Maganis told the RJ that she was “shocked” to learn her name and stamp were used. She even went on Google to look up notary fraud as she had never heard of anything like this.
The Clark County recorder’s office makes sure deeds contain required information, but staff are not required to check the documents’ veracity, Assistant County Recorder Eugene Mendiola said.
The courts determine whether a filing is fraudulent or otherwise illegal, Recorder Debbie Conway said.
Her office records more than 3,000 filings a day. Filings that raise eyebrows can be sent to the DA’s office for review, and a few are sent every day, according to Mendiola.
After Earnheart filed the deed for the house, neighbors say they called the police about her. Metro received 13 disturbance-related service calls about 809 Palmhurst in December alone, said officer Aden OcampoGomez, a spokesman.
Earnheart’s probate case also went nowhere, stalling within weeks as Gubler’s moved ahead.
District Judge Vincent Ochoa signed an order Jan. 24 admitting Barnish’s 1978 will into probate and naming Gubler’s clients — Conner and William Barnish Jr., the son of Barnish’s former spouse — as administrators of the estate.
At a hearing almost a week earlier, Probate Commissioner Wesley Yamashita weighed in on Earnheart’s efforts.
He said he saw “some really shaky questions” about her deed and suggested she get legal counsel “because there are some actions that may come forward out of this,” court minutes show.
He also suggested that Earnheart “take a long look at what she is going to do” because Gubler had some good, hard evidence that things are a little “hinky.”
Contact Eli Segall at firstname.lastname@example.org or 702-383-0342. Follow @eli_segall on Twitter.
‘Literally filled with trash’
Cash for Collectibles describes itself online as “Las Vegas’ #1 Collectibles Buyer!” One day in early January, its truck showed up to 809 Palmhurst Drive, neighbor Angela Ghilarducci said.
Owner Frank Odeh said he drove there after getting a call that the home was filled with collectibles.
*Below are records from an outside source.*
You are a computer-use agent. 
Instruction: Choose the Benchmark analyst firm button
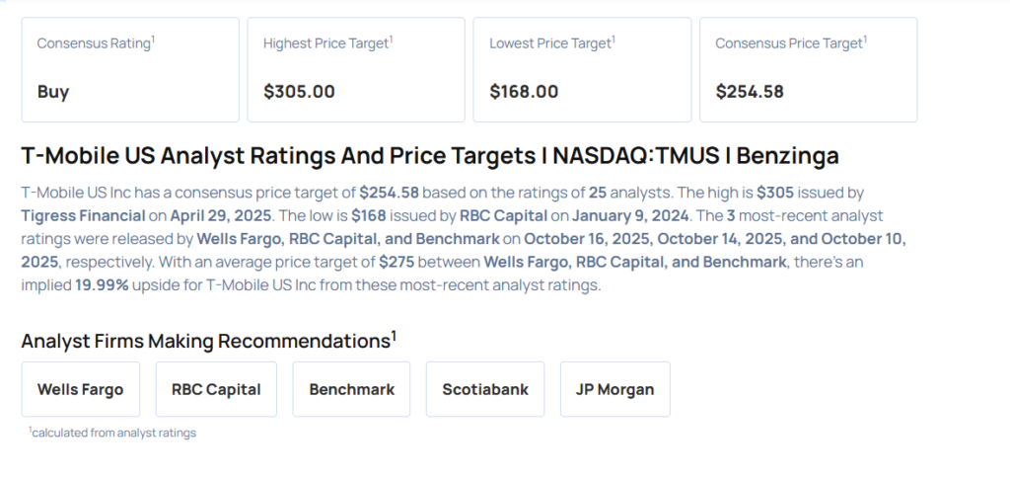pos(351,389)
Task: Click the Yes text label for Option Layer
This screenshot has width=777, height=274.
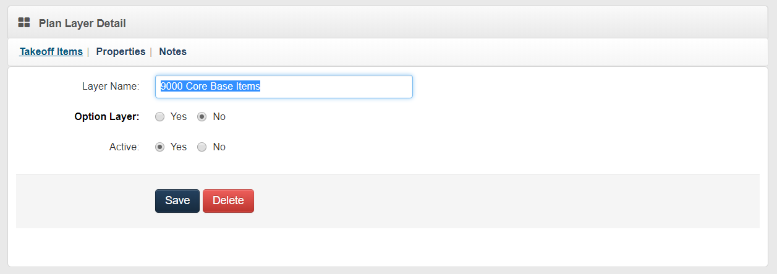Action: point(179,117)
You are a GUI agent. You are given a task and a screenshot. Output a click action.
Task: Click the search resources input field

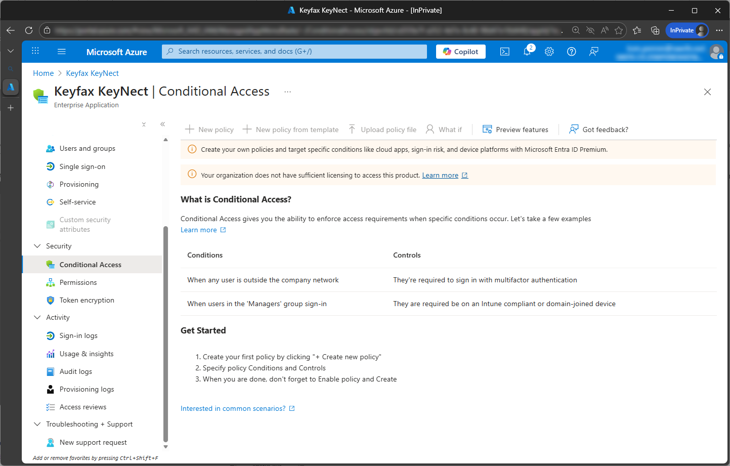pyautogui.click(x=294, y=52)
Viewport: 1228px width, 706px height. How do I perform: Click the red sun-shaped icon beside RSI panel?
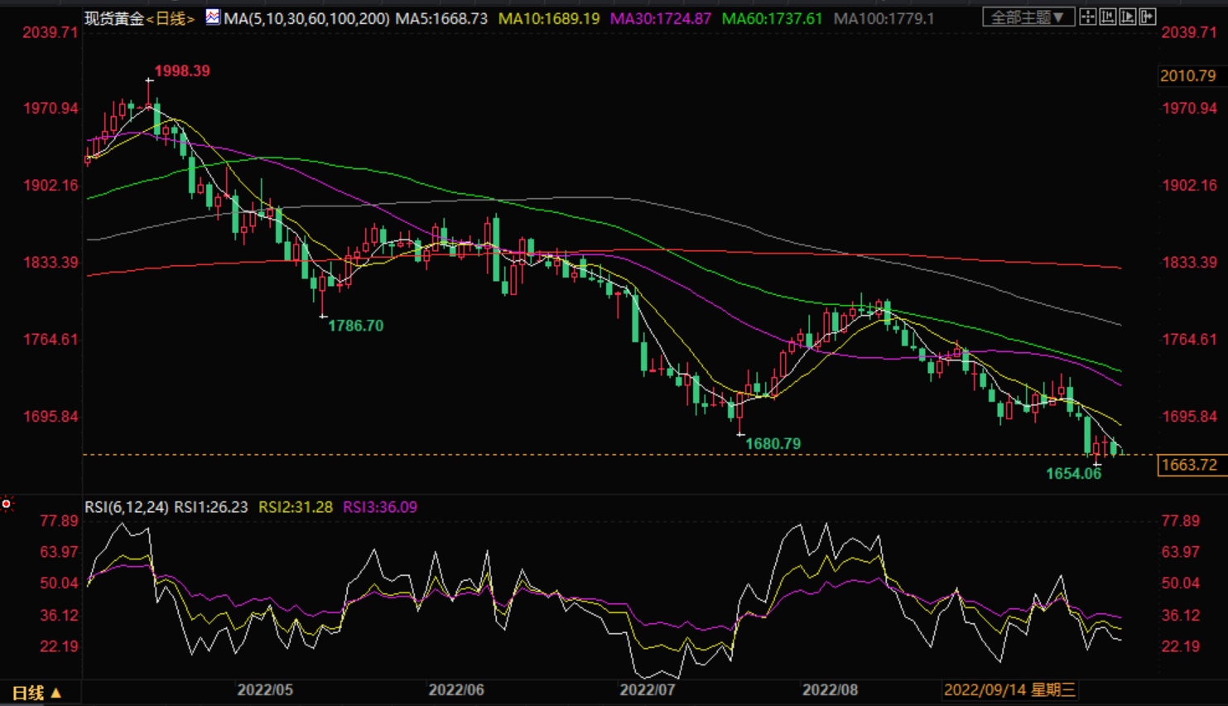tap(7, 504)
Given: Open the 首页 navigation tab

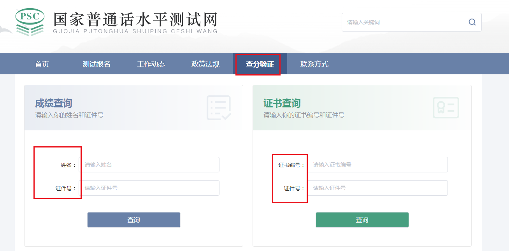Looking at the screenshot, I should pyautogui.click(x=42, y=64).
But when he arrived he saw the place “was literally filled with trash,” he told the Review-Journal.
A woman, maybe 26 or 27 years old and wearing pajamas and a robe, was inside the house with two shirtless men in sweatpants. It was around 9:30 a.m., Odeh said, and it looked like they just woke up.
He said the “shady characters” wanted to sell him the entire contents of the house, but he found nothing of value and didn’t buy anything.